I'll leave it to someone else to answer your Q's about wire trace. I've never had occasion to use the stuff before!


----------



## Murdoch

Cheers Evoids,

Beekeeper, are you partial to providing a few hook upgrade secrets ;-) ? 
Like what model lure you used what single hooks on? 
Do you face the forward hook down?
Do the split rings that come with the lure need upgrading as well?

Cheers for any insight.


----------



## 4weightfanatic

This thread is really sucking me in :shock: my wallet feels lighter already and I haven't set eyes on one yet. If I can get my act together I may even get to carving one in two parts from balsa and fix a thru wire down the guts only problem is there isn't much for a bib to hold onto with such a narrow profile. Only one way to find out.What is the body length and the bib length on this lure please ? Cheers Pat.


----------



## yak69

I took my 136mm model for a depth test troll today. I was very impressed with the action of the lure, and also the fact for a big lure it didn't have much drag at all. Very surprised . :shock: 
I shortened its leash and had it running in 2.5m of water.
Didn't catch anything, but in 13 degrees wasn't really expecting to.
Keen to see if we get a response re single hook modification, as i reckon a single hook will decrease the chance of snagging.
I have since washed it thoughly, and placed it back in the safe in my bedroom. ;-)

____________________

■ **Given request A**:
Answer these from the lure forum thread:
(i) What material does 4weightfanatic consider carving a lure from?
(ii) What size model did yak69 take for a depth test troll?
(iii) How deep was the water in which yak69 had the lure running?
■ **Given request B**:
Transcribe the lure forum thread from "This thread is" to "really expecting to.".

■ **Supplied material**:
____________________

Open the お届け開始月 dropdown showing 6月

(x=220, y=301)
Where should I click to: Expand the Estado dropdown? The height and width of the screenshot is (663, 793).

____________________

■ **Final result A**:
(i) Balsa
(ii) The 136mm model
(iii) 2.5m

■ **Final result B**:
This thread is really sucking me in :shock: my wallet feels lighter already and I haven't set eyes on one yet. If I can get my act together I may even get to carving one in two parts from balsa and fix a thru wire down the guts only problem is there isn't much for a bib to hold onto with such a narrow profile. Only one way to find out.What is the body length and the bib length on this lure please ? Cheers Pat.


----------



## yak69

I took my 136mm model for a depth test troll today. I was very impressed with the action of the lure, and also the fact for a big lure it didn't have much drag at all. Very surprised . :shock: 
I shortened its leash and had it running in 2.5m of water.
Didn't catch anything, but in 13 degrees wasn't really expecting to.